WORK TO BE COMPLETED:
Please return all lines of the data below containing the string "height".

DATA FOR REVIEW:

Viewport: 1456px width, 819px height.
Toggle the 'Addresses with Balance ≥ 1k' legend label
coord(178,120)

...

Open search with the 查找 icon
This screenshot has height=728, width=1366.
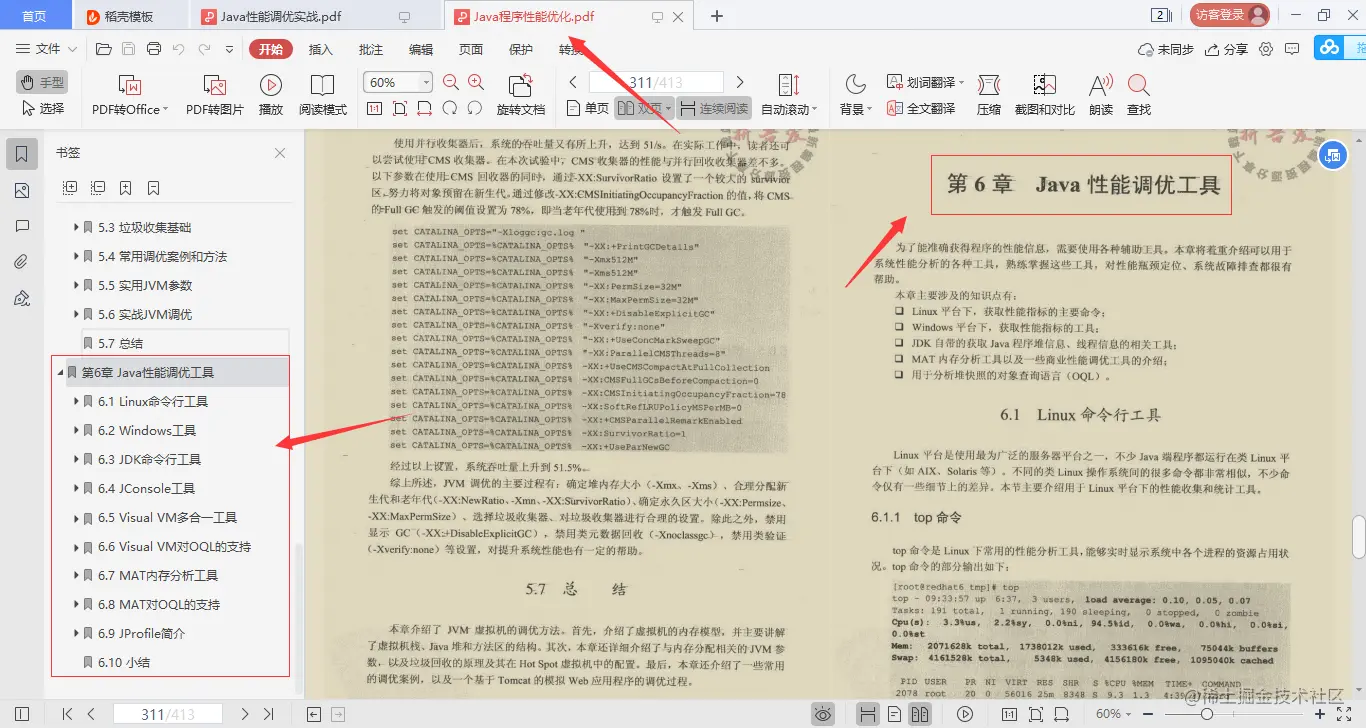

==

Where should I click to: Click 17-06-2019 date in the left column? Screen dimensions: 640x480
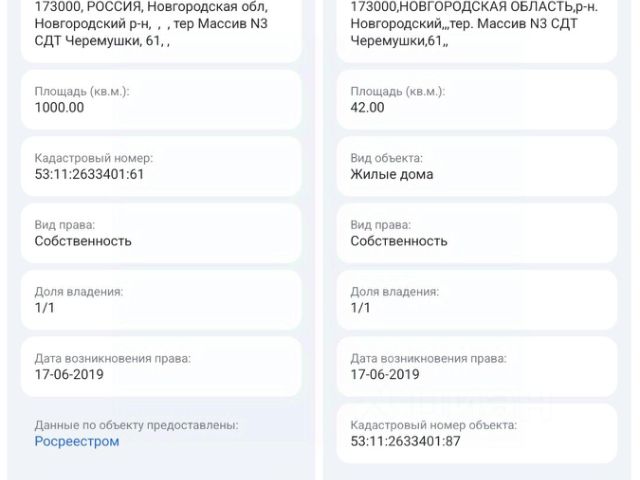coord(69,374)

EXERCISE RESPONSE:
Viewport: 1456px width, 819px height.
This screenshot has height=728, width=1366.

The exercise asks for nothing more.